Data supplied:
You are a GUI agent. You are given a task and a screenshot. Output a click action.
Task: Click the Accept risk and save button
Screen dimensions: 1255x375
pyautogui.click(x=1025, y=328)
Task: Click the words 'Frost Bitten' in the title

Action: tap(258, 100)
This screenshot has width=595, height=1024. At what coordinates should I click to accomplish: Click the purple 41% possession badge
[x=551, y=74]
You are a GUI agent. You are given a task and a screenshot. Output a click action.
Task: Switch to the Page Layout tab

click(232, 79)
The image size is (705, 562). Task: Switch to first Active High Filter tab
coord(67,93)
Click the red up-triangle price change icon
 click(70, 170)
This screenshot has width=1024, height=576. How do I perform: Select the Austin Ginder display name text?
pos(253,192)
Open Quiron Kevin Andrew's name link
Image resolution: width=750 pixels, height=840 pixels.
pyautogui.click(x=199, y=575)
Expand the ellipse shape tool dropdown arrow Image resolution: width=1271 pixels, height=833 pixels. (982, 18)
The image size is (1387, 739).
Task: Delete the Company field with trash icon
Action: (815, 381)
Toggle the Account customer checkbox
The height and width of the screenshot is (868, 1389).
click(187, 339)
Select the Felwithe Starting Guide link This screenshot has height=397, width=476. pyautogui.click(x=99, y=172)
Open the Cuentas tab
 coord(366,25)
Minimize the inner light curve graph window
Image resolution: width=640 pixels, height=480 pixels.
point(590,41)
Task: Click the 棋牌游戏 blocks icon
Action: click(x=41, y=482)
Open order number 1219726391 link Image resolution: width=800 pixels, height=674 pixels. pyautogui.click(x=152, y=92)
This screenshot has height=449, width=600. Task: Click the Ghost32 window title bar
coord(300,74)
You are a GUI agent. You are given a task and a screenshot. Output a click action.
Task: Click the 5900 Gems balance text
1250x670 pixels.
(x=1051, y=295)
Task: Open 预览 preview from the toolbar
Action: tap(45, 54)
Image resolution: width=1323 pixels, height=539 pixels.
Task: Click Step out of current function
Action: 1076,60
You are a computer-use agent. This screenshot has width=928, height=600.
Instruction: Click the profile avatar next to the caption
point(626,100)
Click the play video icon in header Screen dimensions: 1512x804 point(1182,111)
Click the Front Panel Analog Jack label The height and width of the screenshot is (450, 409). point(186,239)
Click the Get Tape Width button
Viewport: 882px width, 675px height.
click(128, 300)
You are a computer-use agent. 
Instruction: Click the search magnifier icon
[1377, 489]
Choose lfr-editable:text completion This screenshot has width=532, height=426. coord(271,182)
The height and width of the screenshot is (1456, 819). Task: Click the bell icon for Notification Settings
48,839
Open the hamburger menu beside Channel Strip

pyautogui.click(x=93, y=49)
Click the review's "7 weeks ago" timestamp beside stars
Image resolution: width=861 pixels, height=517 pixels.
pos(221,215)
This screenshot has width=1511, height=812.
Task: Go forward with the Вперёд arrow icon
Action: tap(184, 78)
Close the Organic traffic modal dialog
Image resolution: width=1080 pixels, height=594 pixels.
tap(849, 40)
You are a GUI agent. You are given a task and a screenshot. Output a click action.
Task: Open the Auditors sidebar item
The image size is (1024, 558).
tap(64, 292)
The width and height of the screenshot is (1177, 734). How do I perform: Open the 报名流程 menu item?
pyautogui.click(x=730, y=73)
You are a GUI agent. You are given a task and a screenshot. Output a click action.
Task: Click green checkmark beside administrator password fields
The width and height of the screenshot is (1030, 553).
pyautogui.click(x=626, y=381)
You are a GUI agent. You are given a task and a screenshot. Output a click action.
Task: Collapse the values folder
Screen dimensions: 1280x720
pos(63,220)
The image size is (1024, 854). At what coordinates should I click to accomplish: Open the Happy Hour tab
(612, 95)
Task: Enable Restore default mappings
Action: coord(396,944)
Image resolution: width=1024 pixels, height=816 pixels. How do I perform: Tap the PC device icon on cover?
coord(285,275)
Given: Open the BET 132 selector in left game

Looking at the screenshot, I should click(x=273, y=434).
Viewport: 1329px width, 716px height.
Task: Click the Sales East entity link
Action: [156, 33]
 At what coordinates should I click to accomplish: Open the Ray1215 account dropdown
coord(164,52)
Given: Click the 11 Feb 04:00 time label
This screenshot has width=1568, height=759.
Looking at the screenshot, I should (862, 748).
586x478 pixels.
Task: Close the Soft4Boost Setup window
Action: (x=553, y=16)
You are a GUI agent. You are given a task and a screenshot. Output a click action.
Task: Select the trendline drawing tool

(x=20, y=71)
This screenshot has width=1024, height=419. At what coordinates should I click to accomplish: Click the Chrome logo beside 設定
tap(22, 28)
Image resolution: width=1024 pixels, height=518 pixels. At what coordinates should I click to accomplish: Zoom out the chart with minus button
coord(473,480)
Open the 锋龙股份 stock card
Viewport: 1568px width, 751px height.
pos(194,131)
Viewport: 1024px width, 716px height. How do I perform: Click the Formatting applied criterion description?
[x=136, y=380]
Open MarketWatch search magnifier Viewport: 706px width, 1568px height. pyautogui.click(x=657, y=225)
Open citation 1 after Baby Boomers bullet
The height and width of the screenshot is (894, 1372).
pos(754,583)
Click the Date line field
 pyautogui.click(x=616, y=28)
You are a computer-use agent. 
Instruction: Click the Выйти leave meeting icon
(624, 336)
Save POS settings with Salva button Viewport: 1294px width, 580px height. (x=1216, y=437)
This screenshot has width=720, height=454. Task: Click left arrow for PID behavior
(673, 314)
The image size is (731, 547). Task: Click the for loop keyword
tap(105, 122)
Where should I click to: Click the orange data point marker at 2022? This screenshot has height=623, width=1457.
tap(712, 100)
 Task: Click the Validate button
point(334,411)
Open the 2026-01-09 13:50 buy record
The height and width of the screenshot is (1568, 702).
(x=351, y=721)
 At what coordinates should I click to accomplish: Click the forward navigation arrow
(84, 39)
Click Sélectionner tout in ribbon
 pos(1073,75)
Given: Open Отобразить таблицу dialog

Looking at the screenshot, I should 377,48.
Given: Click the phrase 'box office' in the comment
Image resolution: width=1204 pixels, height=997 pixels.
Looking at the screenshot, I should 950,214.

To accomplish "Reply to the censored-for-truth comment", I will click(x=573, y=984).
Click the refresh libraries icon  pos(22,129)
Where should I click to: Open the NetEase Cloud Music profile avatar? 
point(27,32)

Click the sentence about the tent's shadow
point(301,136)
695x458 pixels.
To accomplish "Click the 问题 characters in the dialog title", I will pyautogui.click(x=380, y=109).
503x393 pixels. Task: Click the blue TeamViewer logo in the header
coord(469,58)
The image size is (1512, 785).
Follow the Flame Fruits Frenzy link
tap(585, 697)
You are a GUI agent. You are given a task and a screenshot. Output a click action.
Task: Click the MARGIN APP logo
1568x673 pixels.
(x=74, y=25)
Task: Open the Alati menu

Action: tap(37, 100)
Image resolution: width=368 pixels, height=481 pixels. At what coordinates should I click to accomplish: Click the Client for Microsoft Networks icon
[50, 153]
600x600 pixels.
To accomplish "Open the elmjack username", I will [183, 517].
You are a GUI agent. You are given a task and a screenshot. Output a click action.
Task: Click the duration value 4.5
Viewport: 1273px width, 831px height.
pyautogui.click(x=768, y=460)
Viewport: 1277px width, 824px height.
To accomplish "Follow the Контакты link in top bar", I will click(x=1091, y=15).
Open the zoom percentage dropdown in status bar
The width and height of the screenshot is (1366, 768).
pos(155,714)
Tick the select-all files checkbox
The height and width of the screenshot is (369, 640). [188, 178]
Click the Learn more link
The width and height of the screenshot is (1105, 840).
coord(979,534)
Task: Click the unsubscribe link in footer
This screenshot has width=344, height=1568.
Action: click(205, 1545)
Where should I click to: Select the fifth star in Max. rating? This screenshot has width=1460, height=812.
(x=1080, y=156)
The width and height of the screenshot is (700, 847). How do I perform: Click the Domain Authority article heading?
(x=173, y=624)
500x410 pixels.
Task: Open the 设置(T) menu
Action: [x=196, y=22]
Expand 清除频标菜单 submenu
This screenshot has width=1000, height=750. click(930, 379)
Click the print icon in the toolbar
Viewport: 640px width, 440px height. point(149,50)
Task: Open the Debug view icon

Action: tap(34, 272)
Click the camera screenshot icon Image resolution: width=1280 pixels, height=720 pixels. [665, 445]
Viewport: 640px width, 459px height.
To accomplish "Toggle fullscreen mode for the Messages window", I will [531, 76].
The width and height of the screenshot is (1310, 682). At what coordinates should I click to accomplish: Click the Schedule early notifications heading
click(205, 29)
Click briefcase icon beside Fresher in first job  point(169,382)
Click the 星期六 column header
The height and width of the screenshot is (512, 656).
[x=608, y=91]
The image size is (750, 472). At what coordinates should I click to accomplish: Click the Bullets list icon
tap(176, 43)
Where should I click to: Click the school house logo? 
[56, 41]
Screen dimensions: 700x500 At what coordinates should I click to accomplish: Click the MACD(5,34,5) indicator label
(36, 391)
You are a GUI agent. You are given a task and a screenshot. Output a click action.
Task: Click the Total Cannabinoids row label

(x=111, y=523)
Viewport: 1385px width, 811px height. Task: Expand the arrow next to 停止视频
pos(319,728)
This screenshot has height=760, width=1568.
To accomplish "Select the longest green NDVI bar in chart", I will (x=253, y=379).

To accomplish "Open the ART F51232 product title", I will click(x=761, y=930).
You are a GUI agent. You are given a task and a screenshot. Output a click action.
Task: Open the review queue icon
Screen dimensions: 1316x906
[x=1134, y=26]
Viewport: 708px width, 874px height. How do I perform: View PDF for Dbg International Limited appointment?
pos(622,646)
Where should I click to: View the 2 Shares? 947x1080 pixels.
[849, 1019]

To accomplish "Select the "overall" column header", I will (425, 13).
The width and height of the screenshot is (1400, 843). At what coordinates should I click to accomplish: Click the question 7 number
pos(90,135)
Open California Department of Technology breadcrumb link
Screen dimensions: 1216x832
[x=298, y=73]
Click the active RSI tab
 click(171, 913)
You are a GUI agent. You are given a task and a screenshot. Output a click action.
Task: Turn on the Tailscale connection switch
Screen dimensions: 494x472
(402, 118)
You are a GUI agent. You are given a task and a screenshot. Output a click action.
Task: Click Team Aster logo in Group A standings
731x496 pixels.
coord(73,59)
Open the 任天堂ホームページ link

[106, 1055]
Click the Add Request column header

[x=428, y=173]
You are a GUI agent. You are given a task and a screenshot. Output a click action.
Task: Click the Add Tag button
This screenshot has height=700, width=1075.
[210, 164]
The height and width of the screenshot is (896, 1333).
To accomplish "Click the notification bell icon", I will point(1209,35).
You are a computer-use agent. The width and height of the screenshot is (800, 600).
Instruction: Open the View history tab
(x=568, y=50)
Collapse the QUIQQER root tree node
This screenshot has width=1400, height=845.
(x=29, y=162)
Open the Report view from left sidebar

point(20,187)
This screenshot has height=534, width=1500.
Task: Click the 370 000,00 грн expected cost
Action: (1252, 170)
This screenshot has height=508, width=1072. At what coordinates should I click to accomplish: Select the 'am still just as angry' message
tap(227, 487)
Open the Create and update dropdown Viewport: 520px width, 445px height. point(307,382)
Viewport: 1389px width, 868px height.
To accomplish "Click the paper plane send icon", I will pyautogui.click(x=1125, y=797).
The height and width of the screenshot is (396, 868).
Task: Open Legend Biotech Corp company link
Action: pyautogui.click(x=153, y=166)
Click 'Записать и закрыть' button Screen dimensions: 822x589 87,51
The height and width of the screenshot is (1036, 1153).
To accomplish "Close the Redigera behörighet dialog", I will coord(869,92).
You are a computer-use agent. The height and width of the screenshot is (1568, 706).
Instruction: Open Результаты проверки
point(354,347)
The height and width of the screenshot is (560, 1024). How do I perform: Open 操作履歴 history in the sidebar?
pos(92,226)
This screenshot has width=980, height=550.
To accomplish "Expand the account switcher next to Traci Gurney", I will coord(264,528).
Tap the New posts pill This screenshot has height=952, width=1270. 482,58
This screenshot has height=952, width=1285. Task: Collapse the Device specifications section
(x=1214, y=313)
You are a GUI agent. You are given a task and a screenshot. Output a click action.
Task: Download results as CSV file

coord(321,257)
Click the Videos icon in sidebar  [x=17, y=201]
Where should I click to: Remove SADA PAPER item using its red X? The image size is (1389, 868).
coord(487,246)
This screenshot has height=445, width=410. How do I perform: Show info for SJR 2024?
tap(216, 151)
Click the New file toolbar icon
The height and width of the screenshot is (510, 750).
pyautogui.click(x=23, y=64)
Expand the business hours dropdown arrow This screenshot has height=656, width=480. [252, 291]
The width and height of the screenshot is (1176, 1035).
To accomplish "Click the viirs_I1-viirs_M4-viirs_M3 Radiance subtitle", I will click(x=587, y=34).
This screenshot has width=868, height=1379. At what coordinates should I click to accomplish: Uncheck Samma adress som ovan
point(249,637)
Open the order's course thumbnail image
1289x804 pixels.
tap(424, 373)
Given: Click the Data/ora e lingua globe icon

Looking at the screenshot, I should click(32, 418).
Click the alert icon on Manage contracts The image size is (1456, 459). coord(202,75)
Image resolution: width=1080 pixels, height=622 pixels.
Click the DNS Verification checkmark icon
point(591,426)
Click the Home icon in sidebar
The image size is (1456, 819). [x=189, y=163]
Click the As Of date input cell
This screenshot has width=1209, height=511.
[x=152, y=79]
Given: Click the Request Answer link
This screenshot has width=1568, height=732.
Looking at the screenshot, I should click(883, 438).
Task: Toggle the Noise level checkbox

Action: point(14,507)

Assignment:
Copy all lines from the data that hold the word "green".

Answer to this exercise:
Task: Click green checkmark beside administrator password fields
To accomplish "Select the longest green NDVI bar in chart", I will (x=253, y=379).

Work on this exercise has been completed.